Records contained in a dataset
──────────────────────────────
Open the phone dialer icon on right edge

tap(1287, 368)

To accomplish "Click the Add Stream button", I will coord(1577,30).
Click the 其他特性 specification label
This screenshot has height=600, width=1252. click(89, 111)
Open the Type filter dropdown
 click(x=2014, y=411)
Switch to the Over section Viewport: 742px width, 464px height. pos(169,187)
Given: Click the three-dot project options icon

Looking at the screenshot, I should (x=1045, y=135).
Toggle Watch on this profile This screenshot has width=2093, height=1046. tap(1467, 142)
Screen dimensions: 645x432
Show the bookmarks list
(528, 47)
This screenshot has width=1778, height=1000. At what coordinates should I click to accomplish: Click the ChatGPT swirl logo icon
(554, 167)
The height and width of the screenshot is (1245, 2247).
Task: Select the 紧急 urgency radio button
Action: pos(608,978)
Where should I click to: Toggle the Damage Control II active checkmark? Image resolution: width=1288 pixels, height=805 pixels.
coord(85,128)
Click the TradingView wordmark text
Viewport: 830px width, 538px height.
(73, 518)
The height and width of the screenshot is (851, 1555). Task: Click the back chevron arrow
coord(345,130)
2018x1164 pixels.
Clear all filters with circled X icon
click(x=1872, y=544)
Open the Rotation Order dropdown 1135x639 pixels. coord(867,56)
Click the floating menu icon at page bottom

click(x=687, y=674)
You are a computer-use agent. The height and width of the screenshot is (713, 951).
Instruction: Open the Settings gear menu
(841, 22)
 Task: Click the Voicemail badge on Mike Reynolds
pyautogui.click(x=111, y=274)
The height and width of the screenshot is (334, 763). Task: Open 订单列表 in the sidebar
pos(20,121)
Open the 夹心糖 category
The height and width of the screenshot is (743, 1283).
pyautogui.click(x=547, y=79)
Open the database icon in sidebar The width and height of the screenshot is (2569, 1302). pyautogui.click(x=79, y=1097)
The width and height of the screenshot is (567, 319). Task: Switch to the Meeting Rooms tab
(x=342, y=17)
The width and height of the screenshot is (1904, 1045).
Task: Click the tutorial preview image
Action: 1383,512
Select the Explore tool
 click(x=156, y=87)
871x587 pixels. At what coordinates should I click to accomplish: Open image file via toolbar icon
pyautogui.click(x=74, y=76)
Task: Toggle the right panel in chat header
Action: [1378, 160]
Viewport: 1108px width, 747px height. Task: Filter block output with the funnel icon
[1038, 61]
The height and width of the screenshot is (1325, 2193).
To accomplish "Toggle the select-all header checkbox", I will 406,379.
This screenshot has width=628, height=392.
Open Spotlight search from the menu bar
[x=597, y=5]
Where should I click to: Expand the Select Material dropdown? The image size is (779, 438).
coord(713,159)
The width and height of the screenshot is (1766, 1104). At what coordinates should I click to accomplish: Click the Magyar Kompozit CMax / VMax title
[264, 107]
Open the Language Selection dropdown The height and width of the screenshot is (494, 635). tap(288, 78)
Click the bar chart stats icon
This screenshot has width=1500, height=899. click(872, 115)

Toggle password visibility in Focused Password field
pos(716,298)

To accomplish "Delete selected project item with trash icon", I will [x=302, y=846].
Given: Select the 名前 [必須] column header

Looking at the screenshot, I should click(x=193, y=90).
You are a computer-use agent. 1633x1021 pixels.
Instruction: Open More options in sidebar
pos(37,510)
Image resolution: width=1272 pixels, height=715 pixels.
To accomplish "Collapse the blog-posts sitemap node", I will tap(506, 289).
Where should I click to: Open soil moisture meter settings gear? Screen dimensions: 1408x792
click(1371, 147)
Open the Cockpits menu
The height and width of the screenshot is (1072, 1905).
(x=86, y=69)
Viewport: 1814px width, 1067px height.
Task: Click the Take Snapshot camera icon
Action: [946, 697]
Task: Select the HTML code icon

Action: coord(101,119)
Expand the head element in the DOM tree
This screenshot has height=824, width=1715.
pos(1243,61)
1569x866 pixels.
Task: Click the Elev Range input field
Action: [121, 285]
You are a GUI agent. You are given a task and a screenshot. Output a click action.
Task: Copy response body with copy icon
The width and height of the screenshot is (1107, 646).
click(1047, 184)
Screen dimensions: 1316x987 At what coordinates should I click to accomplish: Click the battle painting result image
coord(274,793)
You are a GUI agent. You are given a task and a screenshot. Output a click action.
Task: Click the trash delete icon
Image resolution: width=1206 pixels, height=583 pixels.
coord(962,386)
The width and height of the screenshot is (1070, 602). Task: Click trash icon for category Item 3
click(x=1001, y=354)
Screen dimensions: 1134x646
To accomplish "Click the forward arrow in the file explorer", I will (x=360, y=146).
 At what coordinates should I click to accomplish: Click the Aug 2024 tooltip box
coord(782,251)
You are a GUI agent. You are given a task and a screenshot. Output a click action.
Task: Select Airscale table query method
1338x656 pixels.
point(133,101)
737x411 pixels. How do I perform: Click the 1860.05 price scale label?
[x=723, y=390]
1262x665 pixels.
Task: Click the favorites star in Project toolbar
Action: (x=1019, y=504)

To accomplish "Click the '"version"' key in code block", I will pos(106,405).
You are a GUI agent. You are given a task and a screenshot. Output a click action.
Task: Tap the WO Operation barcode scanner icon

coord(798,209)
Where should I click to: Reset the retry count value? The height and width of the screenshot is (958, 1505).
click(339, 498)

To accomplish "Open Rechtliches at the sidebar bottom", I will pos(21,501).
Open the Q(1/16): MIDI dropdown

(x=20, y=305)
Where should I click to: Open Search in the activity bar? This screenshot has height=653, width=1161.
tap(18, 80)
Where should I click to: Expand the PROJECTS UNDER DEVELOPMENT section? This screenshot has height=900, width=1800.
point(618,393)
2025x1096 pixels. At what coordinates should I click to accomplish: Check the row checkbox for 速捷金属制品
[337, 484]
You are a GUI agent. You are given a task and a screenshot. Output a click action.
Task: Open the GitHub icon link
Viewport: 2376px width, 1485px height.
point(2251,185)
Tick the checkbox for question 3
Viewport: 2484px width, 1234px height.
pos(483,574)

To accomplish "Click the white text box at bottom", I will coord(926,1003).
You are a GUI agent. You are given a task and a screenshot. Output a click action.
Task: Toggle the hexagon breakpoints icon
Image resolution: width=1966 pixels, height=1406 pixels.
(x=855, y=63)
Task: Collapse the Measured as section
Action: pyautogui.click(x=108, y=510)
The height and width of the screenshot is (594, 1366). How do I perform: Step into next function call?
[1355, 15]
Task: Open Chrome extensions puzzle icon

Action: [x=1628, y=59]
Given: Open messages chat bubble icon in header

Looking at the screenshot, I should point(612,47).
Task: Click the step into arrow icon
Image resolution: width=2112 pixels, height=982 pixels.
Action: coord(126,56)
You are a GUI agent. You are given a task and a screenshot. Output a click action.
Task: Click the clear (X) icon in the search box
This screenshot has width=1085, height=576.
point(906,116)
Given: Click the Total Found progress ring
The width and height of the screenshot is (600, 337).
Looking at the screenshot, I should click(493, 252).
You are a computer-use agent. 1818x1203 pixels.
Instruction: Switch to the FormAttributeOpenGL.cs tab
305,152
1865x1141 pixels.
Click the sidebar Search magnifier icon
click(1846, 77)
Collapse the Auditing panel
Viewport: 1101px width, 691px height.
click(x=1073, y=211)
──────────────────────────────
▶ Required action
Using the records above, gather all lines where the string "will" is present.

▶ Written response
To accomplish "Click the Add Stream button", I will coord(1577,30).
To accomplish "Toggle the select-all header checkbox", I will 406,379.
To accomplish "Delete selected project item with trash icon", I will [x=302, y=846].
To accomplish "Collapse the blog-posts sitemap node", I will tap(506, 289).
To accomplish "Click the forward arrow in the file explorer", I will (x=360, y=146).
To accomplish "Click the '"version"' key in code block", I will pos(106,405).
To accomplish "Open Rechtliches at the sidebar bottom", I will pos(21,501).
To accomplish "Click the white text box at bottom", I will coord(926,1003).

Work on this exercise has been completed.